Honestly, I do not know how a local committee or investment manager can keep up with what it takes to assure Socially Responsible Investing (SRI) or ESG (environment, social, and corporate governance) screened investments. Indexed funds attempt to address that, but avoiding “bad” companies is just the tip of iceberg in what can be done to create impacts through investment and advocacy.
The good news is that the Unitarian Universalist Common Endowment does this – and more. SRI has evolved, and rapidly, to provide all kinds of active tools to create positive change in the world. Tim Brennan, the UUA Treasurer, presented an exciting workshop at General Assembly this year about how the Common Endowment is using its financial power to address climate change. Their strategies are engaged and innovative. Tim’s slideshow has been posted here. Without his verbal explication, I am not sure how much it will depict the powerful work that is being done. It was impressive!
If you want to know more about modern SRI approaches, there is a helpful explanation page here.
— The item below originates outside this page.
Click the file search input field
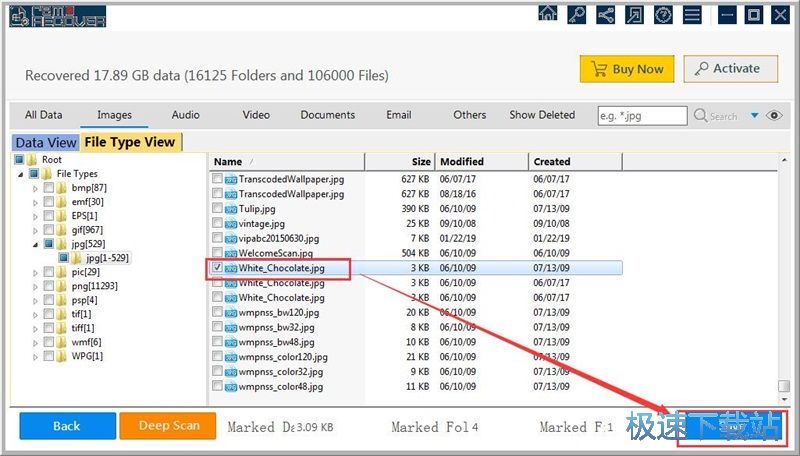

The take-away here is that we, as a denomination, have a powerful tool in the UUA Common Endowment. It not only provides services to congregations, it is creating positive impacts in the world in ways that a single congregation cannot do with its smaller scale of assets, nor its human resources. If you have an investment committee that is trying to do this themselves, is that what you want some of the smartest and most dedicated volunteers in your congregation doing? What else might they be doing if you were taking advantage of the Common Endowment?
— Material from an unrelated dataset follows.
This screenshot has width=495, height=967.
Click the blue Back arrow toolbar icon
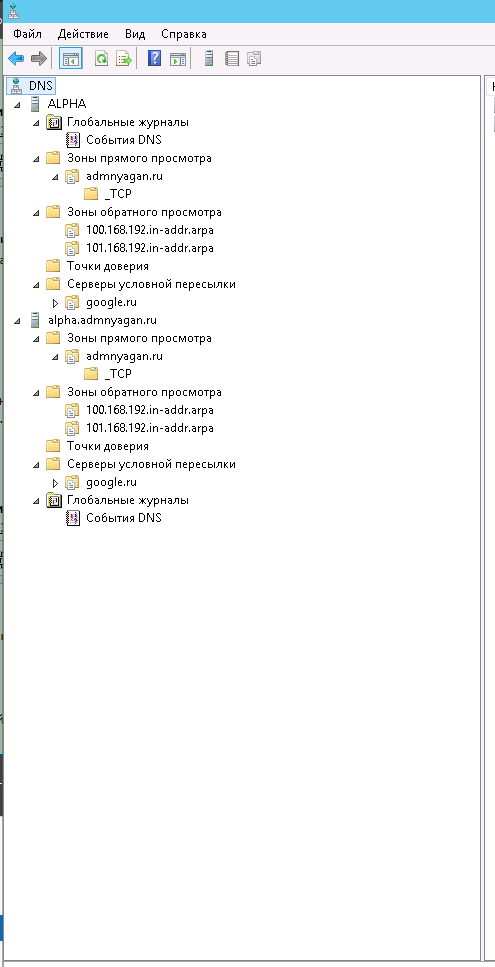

Mark Ewert is a stewardship consultant with the Stewardship For Us team. Mark works with congregations on their stewardship programs and can be reached at mewert@stewardshipforus.com, via the UUA’s Congregational Stewardship Resources page, (http://www.uua.org/finance/fundraising/consulting), or through your regional staff.
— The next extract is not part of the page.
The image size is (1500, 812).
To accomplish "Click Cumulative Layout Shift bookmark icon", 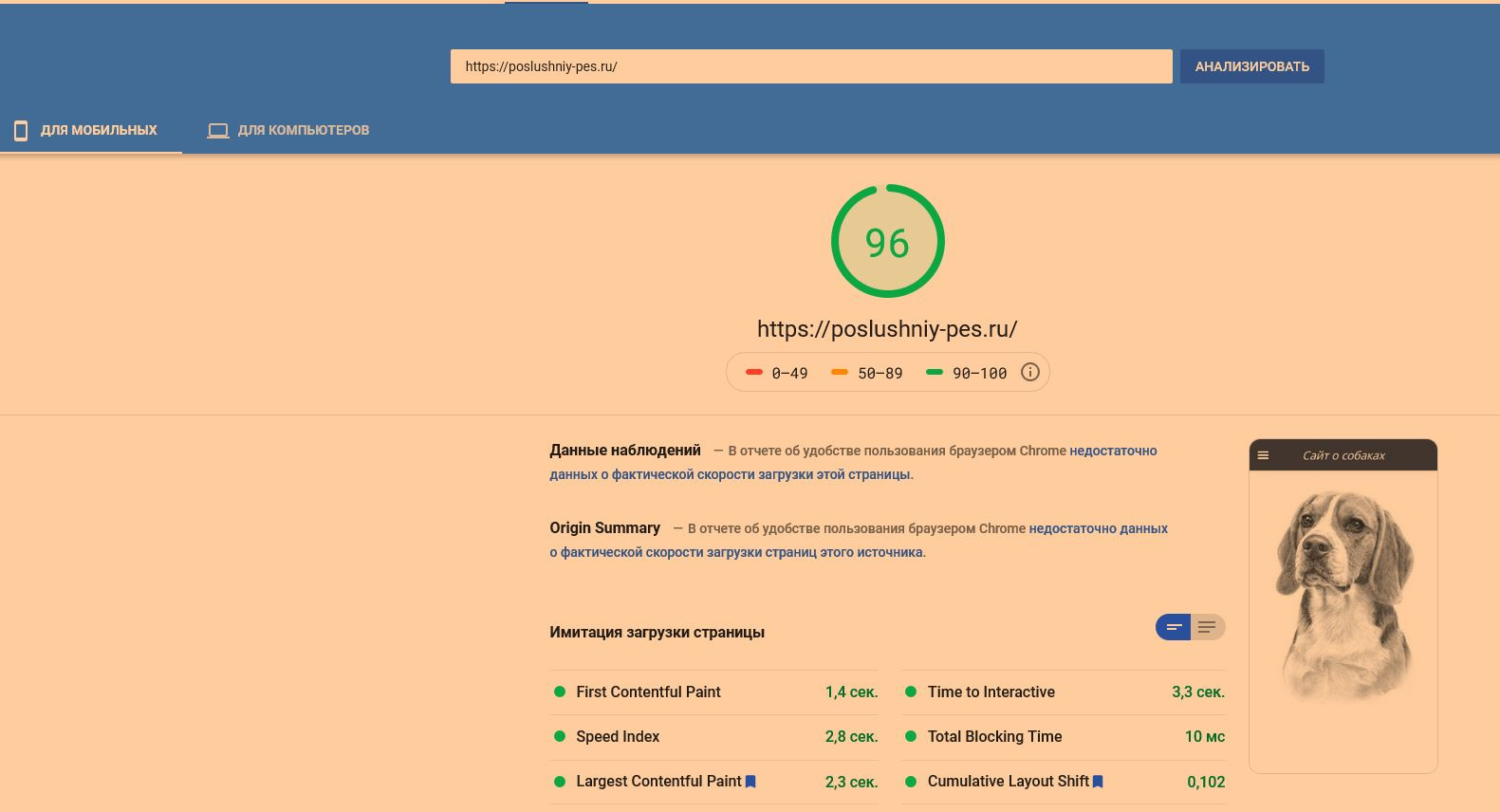I will (x=1098, y=782).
Mark Ewert is a stewardship consultant, a Chartered Advisor in Philanthropy® (CAP®), and a professional leadership and philanthropy coach (PCC) certified with the International Coaching Federation.
His experience includes founding a nonprofit, working as a fundraiser, and leading a national organization. Reach Mark at Team@StewardshipForUs.com
It is also true that congregations can do SRI investing on their on. However, this presents a whole new list of issues for congregations, the most troubling of which is “who is actually making these investment decisions?”. About 6 six years ago we had a committee that was making these decisions. Routine questions were: (1) what mix should we have between mutual funds focused on stocks or bonds, (2) whose funds should we use, (3) how many funds should we use, (4) if we used stock funds what kind mix should we have, and on and on. You get the picture. Then we would have maybe five people, most with different ideas, making these decisions and whose philosophy was based on their own personal investment strategies, not on how to manage endowment funds which is entirely different. Quite frankly, it was a mess where consensus was hard to reach . My concern was the fiduciary responsibility we had to the congregation. The last thing I wanted was some congregant asking me (the then CFO) why I had made such decisions with their donations or why the returns were what they were. The following year the new CFO, who was head of the “Investment Committee,” moved all endowment into the UUCEF. While some congregations may be large enough to have several professional investment advisers, the fact is most congregations do not. IMO, it is irresponsible to have amateur investors making endowment investment decisions . The UUA has such advisers who are making these decisions, and they are they are based on our principles and reasonable return objectives. They are not chasing the hottest stocks or other investments seeking the highest returns. It really is the way to go. Having said that, I do find that their expenses are higher than I feel they should be, but I can deal with that rather than all of the issues involved with making such decisions at a local level.